Infrared small target denoising is widely used in military and civilian fields. Existing deep learning-based methods are specially designed for optical images and tend to over-smooth the informative image details, thus losing the response of small targets. To both denoise and maintain informative image details, this paper proposes a gradient-aware channel attention network (GCAN) for infrared small target image denoising before detection. Specifically, we use an encoder-decoder network to remove the additive noise of the infrared images. Then, a gradient-aware channel attention module is designed to adaptively enhance the informative high-gradient image channel. The informative target region with high-gradient can be maintained in this way. After that, we develop a large dataset with 3981 noisy infrared images. Experimental results show that our proposed GCAN can both effectively remove the additive noise and maintain the informative target region. Additional experiments of infrared small target detection further verify the effectiveness of our method.
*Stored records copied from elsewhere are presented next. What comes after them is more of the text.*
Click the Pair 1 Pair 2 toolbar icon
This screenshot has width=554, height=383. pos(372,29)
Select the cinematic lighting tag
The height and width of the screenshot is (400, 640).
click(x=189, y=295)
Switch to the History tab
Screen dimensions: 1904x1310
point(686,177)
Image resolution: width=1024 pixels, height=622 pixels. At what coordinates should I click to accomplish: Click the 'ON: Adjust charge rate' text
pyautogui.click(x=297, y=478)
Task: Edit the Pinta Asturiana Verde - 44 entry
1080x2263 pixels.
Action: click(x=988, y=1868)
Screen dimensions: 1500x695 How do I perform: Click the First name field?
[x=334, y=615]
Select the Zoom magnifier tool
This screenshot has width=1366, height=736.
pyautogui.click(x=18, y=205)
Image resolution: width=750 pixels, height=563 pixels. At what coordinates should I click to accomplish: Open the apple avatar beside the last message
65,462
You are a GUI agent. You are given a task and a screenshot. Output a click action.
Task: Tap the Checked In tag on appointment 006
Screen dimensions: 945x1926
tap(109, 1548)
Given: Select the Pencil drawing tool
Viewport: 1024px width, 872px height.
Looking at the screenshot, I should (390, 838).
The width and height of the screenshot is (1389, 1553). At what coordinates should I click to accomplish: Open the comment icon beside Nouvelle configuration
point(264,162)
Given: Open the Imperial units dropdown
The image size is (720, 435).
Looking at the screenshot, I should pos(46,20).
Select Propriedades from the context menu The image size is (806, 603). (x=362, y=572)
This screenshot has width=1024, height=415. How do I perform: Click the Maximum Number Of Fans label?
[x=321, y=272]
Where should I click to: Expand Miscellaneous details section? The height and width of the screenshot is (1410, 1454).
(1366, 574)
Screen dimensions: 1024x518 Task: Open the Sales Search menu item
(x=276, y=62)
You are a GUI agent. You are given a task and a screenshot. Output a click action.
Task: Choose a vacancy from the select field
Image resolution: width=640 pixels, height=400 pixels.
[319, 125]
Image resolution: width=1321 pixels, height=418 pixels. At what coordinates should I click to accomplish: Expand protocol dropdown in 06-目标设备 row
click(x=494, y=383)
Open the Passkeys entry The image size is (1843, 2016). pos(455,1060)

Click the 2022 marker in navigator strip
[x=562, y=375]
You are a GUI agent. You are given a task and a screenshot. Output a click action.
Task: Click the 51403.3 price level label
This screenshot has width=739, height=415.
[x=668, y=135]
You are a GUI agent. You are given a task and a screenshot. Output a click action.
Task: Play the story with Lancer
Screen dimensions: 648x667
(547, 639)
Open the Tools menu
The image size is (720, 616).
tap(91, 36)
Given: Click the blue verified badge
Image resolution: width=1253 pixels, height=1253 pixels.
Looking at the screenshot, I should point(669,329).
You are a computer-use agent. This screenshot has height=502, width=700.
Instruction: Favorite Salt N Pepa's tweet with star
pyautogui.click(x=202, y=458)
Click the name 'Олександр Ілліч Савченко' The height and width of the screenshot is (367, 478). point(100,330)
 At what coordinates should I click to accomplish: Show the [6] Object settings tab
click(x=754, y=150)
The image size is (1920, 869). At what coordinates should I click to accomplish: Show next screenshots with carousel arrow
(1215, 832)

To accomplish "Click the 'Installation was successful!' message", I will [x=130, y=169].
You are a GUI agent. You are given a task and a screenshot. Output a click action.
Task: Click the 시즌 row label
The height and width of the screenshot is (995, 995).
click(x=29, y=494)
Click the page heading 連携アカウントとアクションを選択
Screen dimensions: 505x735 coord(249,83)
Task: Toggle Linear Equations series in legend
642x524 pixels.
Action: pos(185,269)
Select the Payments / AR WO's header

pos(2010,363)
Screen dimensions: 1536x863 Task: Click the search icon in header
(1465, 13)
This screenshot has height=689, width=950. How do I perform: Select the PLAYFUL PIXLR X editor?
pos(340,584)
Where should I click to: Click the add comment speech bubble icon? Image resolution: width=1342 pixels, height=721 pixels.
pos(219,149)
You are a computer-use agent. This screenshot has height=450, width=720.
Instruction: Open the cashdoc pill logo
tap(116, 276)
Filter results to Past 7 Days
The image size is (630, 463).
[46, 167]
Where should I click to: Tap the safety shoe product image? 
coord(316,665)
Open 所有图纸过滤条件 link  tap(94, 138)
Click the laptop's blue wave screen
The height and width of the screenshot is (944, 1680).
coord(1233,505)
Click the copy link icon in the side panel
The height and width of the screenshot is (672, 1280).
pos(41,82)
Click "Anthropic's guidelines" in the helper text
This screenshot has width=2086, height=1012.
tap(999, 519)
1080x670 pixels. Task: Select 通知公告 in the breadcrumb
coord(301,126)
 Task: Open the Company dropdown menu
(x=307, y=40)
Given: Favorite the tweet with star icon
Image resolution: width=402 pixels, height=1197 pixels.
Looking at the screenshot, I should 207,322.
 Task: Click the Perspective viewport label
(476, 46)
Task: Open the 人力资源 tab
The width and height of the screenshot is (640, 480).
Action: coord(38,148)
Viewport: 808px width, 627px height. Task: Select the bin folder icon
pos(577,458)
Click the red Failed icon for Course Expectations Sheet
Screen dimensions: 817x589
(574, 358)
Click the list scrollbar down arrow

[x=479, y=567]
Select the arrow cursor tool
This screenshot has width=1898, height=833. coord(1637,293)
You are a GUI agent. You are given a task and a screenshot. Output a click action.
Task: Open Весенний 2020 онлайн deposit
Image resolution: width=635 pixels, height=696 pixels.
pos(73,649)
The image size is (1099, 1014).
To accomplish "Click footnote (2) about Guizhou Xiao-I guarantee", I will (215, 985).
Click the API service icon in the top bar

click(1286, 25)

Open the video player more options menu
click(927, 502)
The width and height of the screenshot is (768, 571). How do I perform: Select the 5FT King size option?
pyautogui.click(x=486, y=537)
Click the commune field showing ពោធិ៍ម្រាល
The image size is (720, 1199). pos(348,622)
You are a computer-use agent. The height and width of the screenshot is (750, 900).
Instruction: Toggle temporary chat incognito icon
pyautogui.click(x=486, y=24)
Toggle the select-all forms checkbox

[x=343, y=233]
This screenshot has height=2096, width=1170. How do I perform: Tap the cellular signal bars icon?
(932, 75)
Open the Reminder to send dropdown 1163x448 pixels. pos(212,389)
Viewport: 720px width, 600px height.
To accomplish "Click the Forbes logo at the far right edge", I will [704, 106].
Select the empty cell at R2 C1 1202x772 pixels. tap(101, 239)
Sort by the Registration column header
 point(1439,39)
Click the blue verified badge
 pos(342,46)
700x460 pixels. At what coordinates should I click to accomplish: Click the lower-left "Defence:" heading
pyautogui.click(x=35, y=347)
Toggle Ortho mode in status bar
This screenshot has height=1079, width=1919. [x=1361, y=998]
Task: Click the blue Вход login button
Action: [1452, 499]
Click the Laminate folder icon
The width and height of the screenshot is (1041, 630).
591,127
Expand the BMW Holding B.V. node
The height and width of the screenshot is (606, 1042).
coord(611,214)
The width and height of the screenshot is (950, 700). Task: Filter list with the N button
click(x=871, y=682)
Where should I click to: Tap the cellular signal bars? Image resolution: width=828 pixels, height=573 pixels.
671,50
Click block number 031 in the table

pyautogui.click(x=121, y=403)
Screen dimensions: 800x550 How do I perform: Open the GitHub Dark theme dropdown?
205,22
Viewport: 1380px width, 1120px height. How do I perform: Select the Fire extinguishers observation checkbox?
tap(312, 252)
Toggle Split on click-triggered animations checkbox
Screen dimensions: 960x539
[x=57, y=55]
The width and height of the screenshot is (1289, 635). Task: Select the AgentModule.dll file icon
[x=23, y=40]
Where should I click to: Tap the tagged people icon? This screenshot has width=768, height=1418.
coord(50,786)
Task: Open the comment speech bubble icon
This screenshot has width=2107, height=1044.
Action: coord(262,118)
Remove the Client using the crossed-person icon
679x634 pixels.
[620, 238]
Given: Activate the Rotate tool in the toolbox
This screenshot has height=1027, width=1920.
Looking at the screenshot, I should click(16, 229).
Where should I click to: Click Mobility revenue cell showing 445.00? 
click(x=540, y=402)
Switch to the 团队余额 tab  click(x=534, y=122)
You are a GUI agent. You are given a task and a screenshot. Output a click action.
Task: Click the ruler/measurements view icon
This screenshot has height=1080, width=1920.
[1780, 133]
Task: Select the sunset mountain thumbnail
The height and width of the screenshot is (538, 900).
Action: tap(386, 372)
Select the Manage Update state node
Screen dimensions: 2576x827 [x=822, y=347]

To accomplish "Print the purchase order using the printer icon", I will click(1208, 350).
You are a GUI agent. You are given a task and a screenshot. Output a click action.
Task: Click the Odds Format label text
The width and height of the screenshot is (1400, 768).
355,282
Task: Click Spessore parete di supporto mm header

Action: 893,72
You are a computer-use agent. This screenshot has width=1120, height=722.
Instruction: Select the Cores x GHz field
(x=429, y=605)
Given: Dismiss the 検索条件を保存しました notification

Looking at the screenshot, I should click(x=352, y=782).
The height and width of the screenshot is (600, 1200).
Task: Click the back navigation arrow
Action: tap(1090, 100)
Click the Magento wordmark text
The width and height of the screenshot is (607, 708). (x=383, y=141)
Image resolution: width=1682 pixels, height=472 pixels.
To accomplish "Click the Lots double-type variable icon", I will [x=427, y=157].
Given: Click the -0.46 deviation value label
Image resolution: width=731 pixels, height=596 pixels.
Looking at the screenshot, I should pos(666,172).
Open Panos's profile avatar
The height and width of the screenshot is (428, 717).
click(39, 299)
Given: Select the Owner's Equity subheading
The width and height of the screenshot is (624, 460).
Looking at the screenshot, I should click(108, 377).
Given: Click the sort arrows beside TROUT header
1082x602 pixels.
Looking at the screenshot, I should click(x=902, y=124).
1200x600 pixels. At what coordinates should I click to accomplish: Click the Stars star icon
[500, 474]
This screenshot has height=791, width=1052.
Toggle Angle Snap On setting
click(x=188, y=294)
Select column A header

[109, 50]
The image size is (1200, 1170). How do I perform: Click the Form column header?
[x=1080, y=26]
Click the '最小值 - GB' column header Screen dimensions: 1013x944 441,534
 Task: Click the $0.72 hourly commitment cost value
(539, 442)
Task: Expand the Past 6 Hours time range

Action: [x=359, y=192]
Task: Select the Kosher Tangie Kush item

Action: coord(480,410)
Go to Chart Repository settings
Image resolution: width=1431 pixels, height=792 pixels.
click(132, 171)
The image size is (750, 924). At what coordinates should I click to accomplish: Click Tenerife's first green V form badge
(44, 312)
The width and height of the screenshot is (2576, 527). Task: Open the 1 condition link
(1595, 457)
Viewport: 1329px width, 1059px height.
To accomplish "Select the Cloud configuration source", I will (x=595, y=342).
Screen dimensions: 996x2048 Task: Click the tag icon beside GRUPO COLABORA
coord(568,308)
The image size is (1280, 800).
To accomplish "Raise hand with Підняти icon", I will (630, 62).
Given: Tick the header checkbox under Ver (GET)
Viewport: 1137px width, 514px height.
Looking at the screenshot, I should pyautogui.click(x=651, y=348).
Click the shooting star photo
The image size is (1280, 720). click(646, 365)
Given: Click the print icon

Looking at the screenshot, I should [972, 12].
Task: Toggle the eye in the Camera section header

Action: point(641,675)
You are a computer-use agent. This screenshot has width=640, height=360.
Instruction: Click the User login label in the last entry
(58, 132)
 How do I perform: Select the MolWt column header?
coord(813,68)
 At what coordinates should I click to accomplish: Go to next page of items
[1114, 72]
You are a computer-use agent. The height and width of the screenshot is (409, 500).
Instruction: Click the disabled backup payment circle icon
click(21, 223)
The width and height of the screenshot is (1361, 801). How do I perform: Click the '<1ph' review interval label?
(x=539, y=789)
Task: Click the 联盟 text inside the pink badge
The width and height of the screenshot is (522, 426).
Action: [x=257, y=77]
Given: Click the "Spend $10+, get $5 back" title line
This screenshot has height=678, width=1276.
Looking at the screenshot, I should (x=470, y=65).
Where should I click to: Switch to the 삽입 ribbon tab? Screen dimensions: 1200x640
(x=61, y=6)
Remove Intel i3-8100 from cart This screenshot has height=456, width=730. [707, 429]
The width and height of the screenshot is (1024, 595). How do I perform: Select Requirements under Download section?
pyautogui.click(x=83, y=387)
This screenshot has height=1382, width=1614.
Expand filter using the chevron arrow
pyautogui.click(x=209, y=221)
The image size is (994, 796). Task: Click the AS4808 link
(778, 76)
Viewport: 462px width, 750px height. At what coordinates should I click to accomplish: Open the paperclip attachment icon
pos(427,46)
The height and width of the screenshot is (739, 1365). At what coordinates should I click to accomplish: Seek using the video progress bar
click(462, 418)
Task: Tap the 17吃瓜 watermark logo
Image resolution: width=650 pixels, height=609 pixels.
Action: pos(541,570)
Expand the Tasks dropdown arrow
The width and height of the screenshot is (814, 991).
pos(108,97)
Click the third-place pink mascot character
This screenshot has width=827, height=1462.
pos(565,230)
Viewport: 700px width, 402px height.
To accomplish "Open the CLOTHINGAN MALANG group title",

With the rapid development of infrared imaging technology,the infrared imaging system has been widely used in marine resource utilization,high-precision navigation,and ecological environment monitoring[1-6]. Since IR imaging device is generally applied to long-range imaging,the imaging quality of infrared imaging system is easily disturbed by terrible environment,which includes internal imaging-device environment (e.g.,thermal noise of amplifiers and detectors) and external natural environment (e.g.,clouds,low-light conditions and atmospheric perturbations)[7]. Therefore,noises with different characteristics generally interact with each other and perform complex distribution in IR images. To simplify the mixed noise,one common assumption is that the noise in IR images is additive white Gaussian noise (AWGN) with standard deviation [8] . As shown in Fig. 1(a1-a3),IR images in the same scene would be corrupted under different levels of noise caused by the varied conditions of the imaging device and the external environment. The detection results generated by DNANet[9] under different levels of noise are shown in Fig. 1(b1-b3). It demonstrates that the additive noise not only introduces the decrease of image quality but also brings obvious performance decrease for the subsequent detection task. To our surprise,as shown in Fig. 1(c-d),our denoising method helps to make the noisy image recover to a clean one and thus alleviate the performance decrease of target detection task.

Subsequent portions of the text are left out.